Au cœur du dispositif présumé, alimentée par un circuit complexe de fausses factures et de rétrocommissions, la société Matériaux Filliatre, un fournisseur du BTP aujourd’hui liquidé, est soupçonnée d’avoir servi de grand magasin dans lequel le BTP, notamment sous l’impulsion de Lassen L., puisait les présents destinés à entretenir le système. Les enquêteurs estiment qu’en dix ans, la société a libéré plus d’1,5 million d’euros de « cadeaux ». Ceux-ci auraient servi à mettre de l’huile dans les rouages des marchés publics, soit pour corrompre des fonctionnaires ou des cadres de sociétés concurrentes, soit pour enrichir certains responsables de chantiers.

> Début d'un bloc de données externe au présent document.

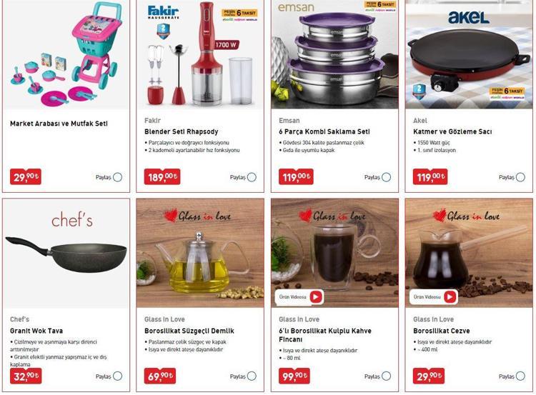This screenshot has width=536, height=395.
Task: Select Paylaş circle for Katmer ve Gözleme Sacı
Action: [x=520, y=177]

« Un sinistre judiciaire »
Cette possible corruption d’habitude ne couvre toutefois pas les hypothèses les plus hautes émises par les enquêteurs au début de l’enquête. La piste de financements politiques avait été éveillée par la découverte, lors d’une perquisition, que des informations sensibles sur les travaux du tramway avaient été fournis à un ancien chef de Moter par un ancien membre du groupe communiste de la CUB. Les enquêteurs avaient par ailleurs été intrigués par la présence, dans la galaxie des marchés de la CUB, de la société Hogos-Inefco (qui proposait des prestations de lobbying au moment des appels d’offres) dont le fonctionnement pouvait se rapprocher d’autres sociétés citées dans des affaires judiciaires visant des financements politiques. Mais ni la perquisition du siège du PCF à Paris, ni l’audition de l’ancien trésorier du parti n’ont permis d’étayer ces soupçons qui n’ont pas débouché sur des poursuites. Dans ce volet politique, le fils de l’ancien président du Conseil départemental de Gironde, Nicolas Madrelle, un temps mis en examen, a finalement bénéficié d’un non-lieu.
Procédure interminable
Faut-il voir dans ces développements une explication à la durée anormalement longue de cette procédure ? « On a le sentiment d’un dossier dans lequel on cherchait quelque chose d’énorme qui a fait pschitt. Finalement, on se raccroche à des lampistes », pense Me Arnaud Dupin, l’avocat des deux chefs de service de la CUB. « Nous sommes face à un sinistre judiciaire sans comparaison. On a cru au départ qu’on allait ébranler le Landerneau bordelais. Mais dans sa gourmandise, la justice s’est étouffée et des gens sont restés mis en cause pendant treize ans, parfois sans même être entendus », tacle Me Jean Gonthier, l’avocat d’un responsable de Fayat. « Une justice qui dure autant perd de son sens », s’est borné à commenter pour sa part Me Jean-Felix Luciani, l’avocat du cadre de la Moter qui fait figure de principal prévenu dans le dossier.
Faut-il voir dans ces développements une explication à la durée anormalement longue de cette procédure ?
L’audience, qui devrait s’étaler sur une quinzaine de jours, pourrait se tenir courant 2025 et promet d’être houleuse. Après l’affaire Seurot, il s’agira du deuxième grand dossier de corruption autour des chantiers pharaoniques dans l’agglomération bordelaise entamés à la fin des années 1990 sous l’impulsion d’Alain Juppé.